LONDON (Reuters) – Brent crude oil briefly reached 2019 highs above $65 per barrel on Friday, as OPEC-led supply cuts and the announcement of a higher-than-expected cut by Saudi Arabia this week encouraged investors.

FILE PHOTO: Crude oil storage tanks are seen from above at the Cushing oil hub, in Cushing, Oklahoma, March 24, 2016. REUTERS/Nick Oxford/File Photo

The international benchmark for oil prices rose as high as $65.10, pushing past $65 for the first time this year. It fell back to $64.75 by 0850 GMT, up 18 cents or 0.28 percent from the last close.

Brent is near a three-month high and set for a more than 1 percent gain on the week.

U.S. West Texas Intermediate crude futures were at $54.50 per barrel, up 9 cents from their last settlement.

The Organization of the Petroleum Exporting Countries along with allies led by Russia made voluntary production cuts beginning last month aimed at tightening the market.
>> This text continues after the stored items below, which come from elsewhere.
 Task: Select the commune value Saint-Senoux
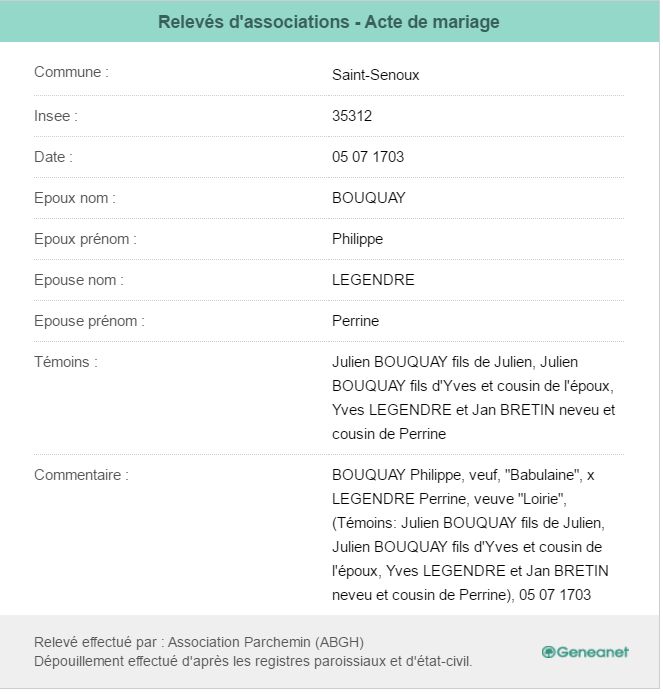point(375,75)
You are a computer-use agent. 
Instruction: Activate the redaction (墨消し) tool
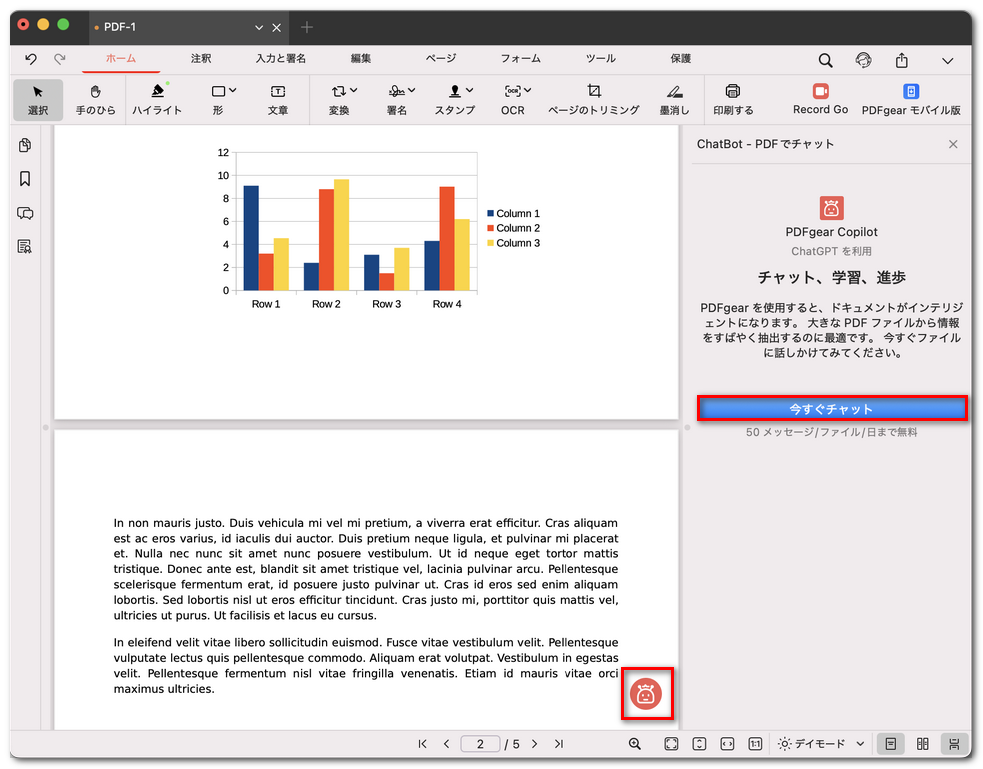671,100
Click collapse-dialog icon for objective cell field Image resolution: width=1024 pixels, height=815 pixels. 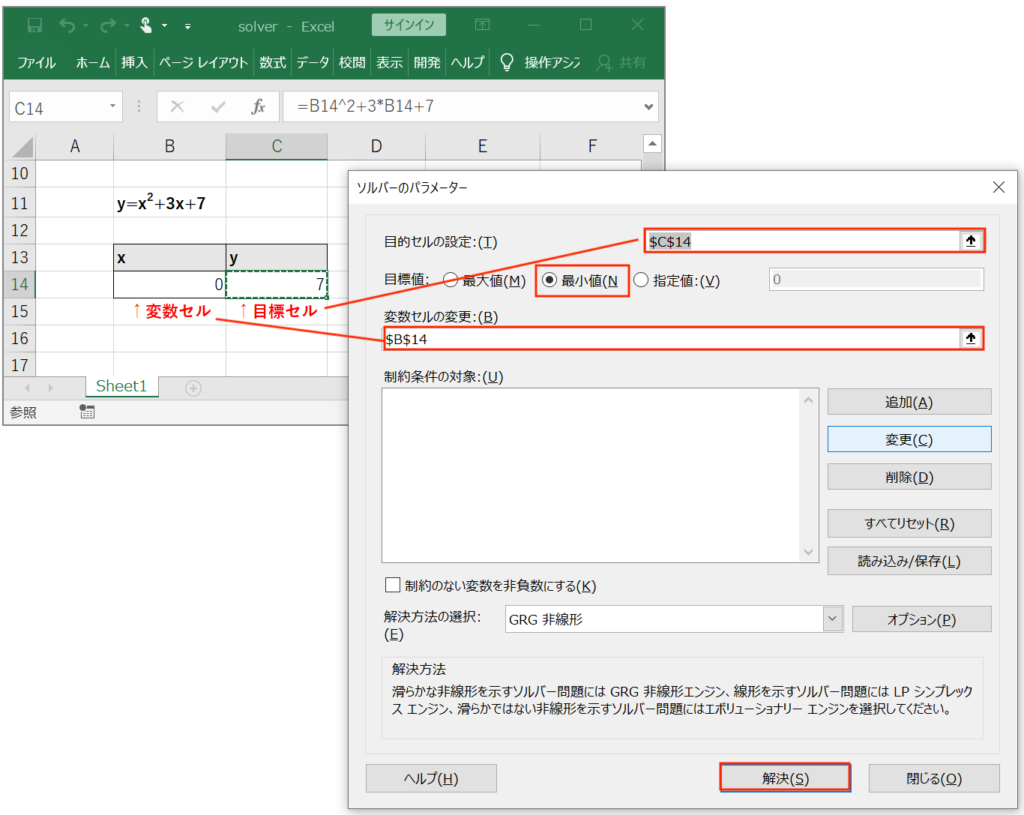coord(968,241)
Top exporter and de facto OPEC leader Saudi Arabia said on Tuesday it would cut over half a million barrels per day (bpd) more in March than the deal called for, sending prices surging.

Prices were also buoyed by the partial closure of Saudi Arabia’s Safaniya, its largest offshore oilfield with a production capacity of more than 1 million bpd.

The shutdown occurred about two weeks ago, a source said, and it was not immediately clear when the field would return to full capacity.

“Brent should average $70 per barrel in 2019, helped by voluntary (Saudi, Kuwait, UAE) and involuntary (Venezuela, Iran) declines in OPEC supply,” Bank of America Merrill Lynch said in a note.

It also said it expected a drop of 2.5 million bpd in OPEC supply in the fourth quarter of 2019 compared to a year earlier.

But faltering economic growth is also a concern, with signs of a slowdown now abundant in Europe, Asia and the United States.

“Our macroeconomic view remains firmly bearish,” commodities brokerage Marex Spectron said.

Surging U.S. output may also undermine OPEC’s efforts to tighten the market.

U.S. crude production rose by more than 2 million bpd last year, to 11.9 million bpd, making the United States the world’s biggest oil producer.

Most analysts expect U.S. output to rise past 12 million bpd soon, and perhaps even hit 13 million bpd by the end of the year.